Washington’s Chinatown was once the home of many Chinese immigrants. But over the years, the Chinese population has decreased sharply, which has caused the local Chinese culture to fade.
Artist Tiesheng Dai is one of the few Chinese residents remaining in the U.S. capital’s Chinatown. He used to have two art galleries. But rent hikes forced him to close both of them. A sign outside the building is the only evidence they existed.
The area's housing costs have been pushed up over the years by other ethnic groups flooding in. Its Chinese population has shrunk from a high of 3,000 to around 300 today.
Chinatown began to develop decades ago, as new immigrants moved there because most of them faced language and cultural barriers in other neighborhoods.

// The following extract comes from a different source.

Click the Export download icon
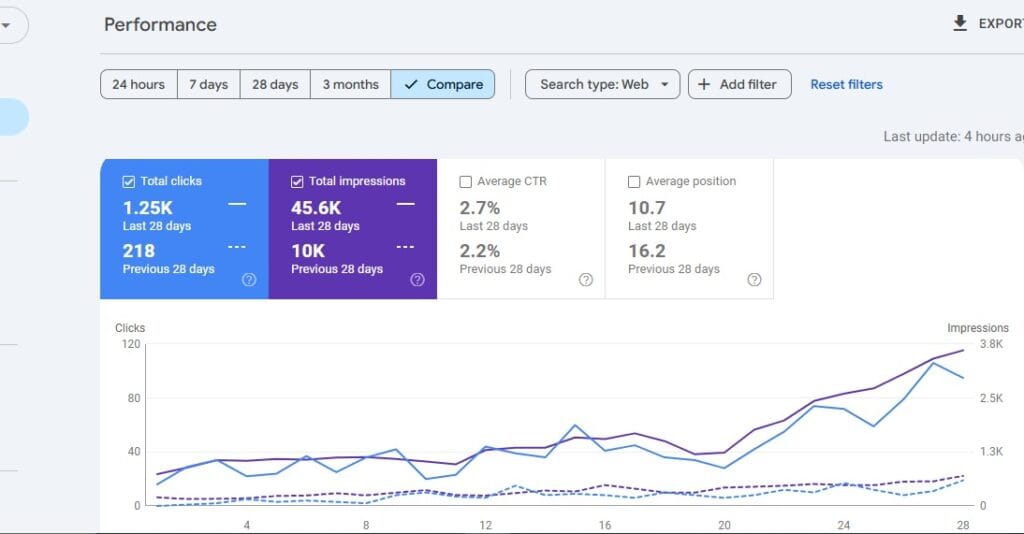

Tom Fong, vice chairman of the local chapter of the Chinese Consolidated Benevolent Association, says things gradually changed.
"As quickly as the kids they bring over assimilate [adopting] the English language, the parents actually lean on them to [say] 'you know, we are gonna move. You are gonna help us to register yourself for school in another school district.' We don't actually need a Chinatown English speaking translator or liaison to help get us there," Fong says.
Most of the current Chinese residents have low incomes and receive government subsidies. Many live in Museum Square, one of Chinatown's two affordable apartment houses. But the government subsidy for this complex expires in October, and the owner plans to replace the building with modern high-rise condos. So the residents are being forced to move out.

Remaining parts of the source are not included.